L’éclatement de soi n’est pas uniquement d’ordre psychique. Dans les peintures de Fred Mèche, les corps et les espaces sont déformés, comme assujettis à la courbure de l’espace temps. Le damier rappelle la peinture hollandaise et l’ordre géométrique de l’architecture. En même temps, la vie organique y apparaît dans son instabilité et contamine l’espace géométrique en le déformant. Le jeu des volumes accueille la chair qui semble à la fois écrasée et protégée par l’espace construit – qui est une sculpture gigantesque retournée comme un gant sur ce qu’elle enveloppe. Les appartements sont comparables à des aquariums glacés, dans lesquels évolue la chair rendue à son animalité, menacée de se dissoudre et de décomposer la sage géométrie environnante.

Raphaël Edelman

La série de Frédéric Mèche décline les figures de la femme, depuis sa jeunesse insouciante exorcisant dans le jeu le deuil d’un corps chéri, ou jouant avec le feu.
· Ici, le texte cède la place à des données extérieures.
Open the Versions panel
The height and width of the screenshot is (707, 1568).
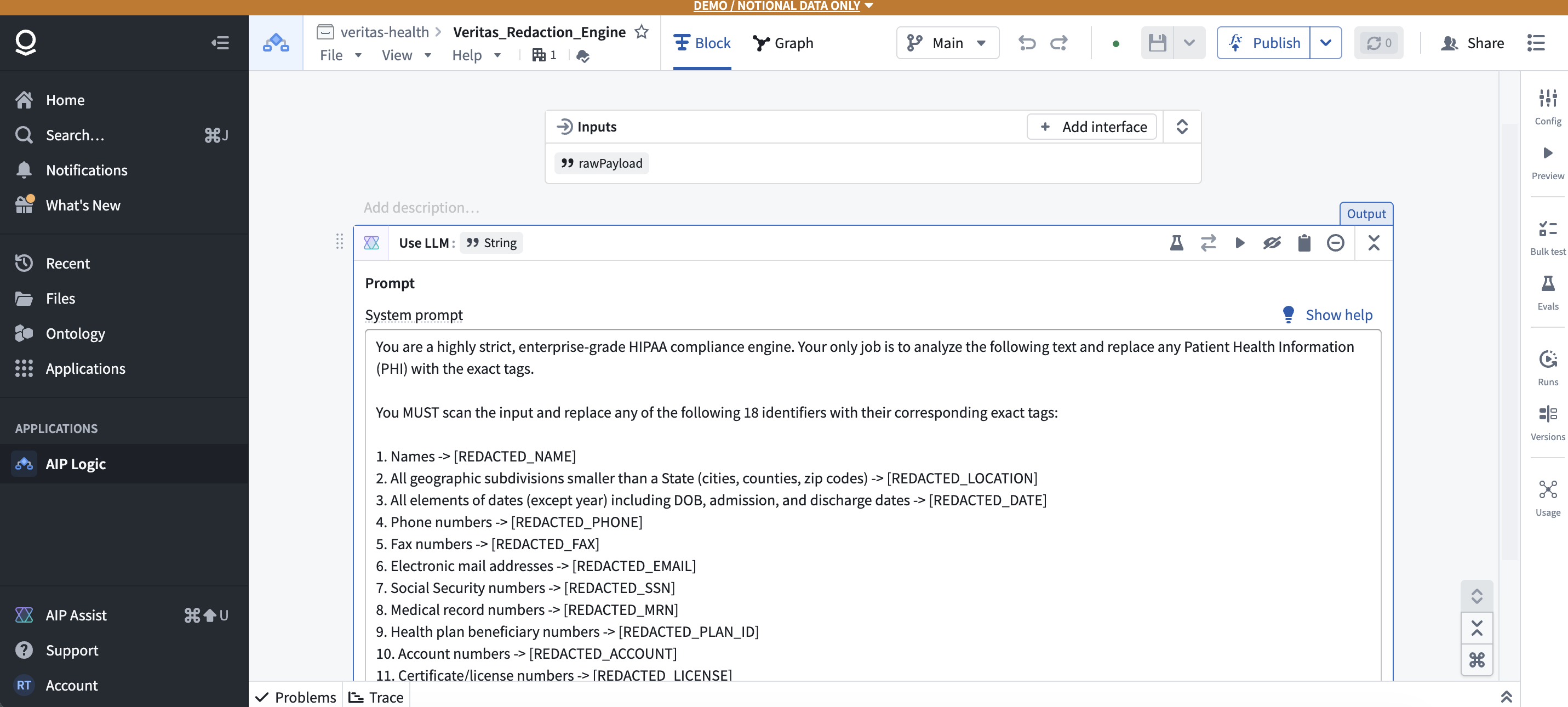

Dans une théâtralité exacerbée, l’Indomptable, fauve et fatale, a conquis un Smoke ring de Bruce Nauman. La Rivale de celluloïd gît, finalement mutilée. Tandis que la Revenante de 4 48 Psychose a quitté la scène, l’Anonyme provocante est suspendue dans une méditation dubitative et décalée. Ces héroïnes à la carnation frémissante sont serties par des aplats structurant des espaces intérieurs épurés, mais dont les variations colorimétriques irisent l’énergie dramatique des intrigues. Cet espace intime où se trament de possibles théâtres de la cruauté dont le spectateur est le voyeur indiscret, n’est pourtant pas claquemuré. Une issue est toujours possible, celle d’une échappée subreptice ou d’une sortie de secours, extincteur à l’appui pour conjurer, d’une oeuvre à l’autre, La consumation des sens. De même, un mouvement optique et narratif se profile, comme l’appel, sonore, encouragé par le glissement des bouteilles qui s’échappent d’une perspective savamment perturbée, ou encore le flottement apaisant d’Un moment confortable pour Yara ou d’une apesanteur dans le lit de Marina.

Dans ces lignes à hautes tensions, l’alternative conduite par de nombreux titres croise le systématisme de noms – exception faite de Bénonine – travestis par une terminaison voluptueuse. De même, en se démarquant de la Grande Peinture, et s’inscrivant de plein pied dans une modernité recomposée mais redevable aux Maîtres (Vermeer, Balthus, Bacon, De Chirico,…) et parcourue par les signes permanents de l’art (le masque, le socle, le musée, l’oeuvre), Mèche ouvre des perspectives qui renouvellent à la Heidigalerie le Panthéon des égéries, et leurs armes imparables, les chaussures à talons, provisoirement inoffensives mais chargées d’humeurs, prêtes à frapper de nouveau.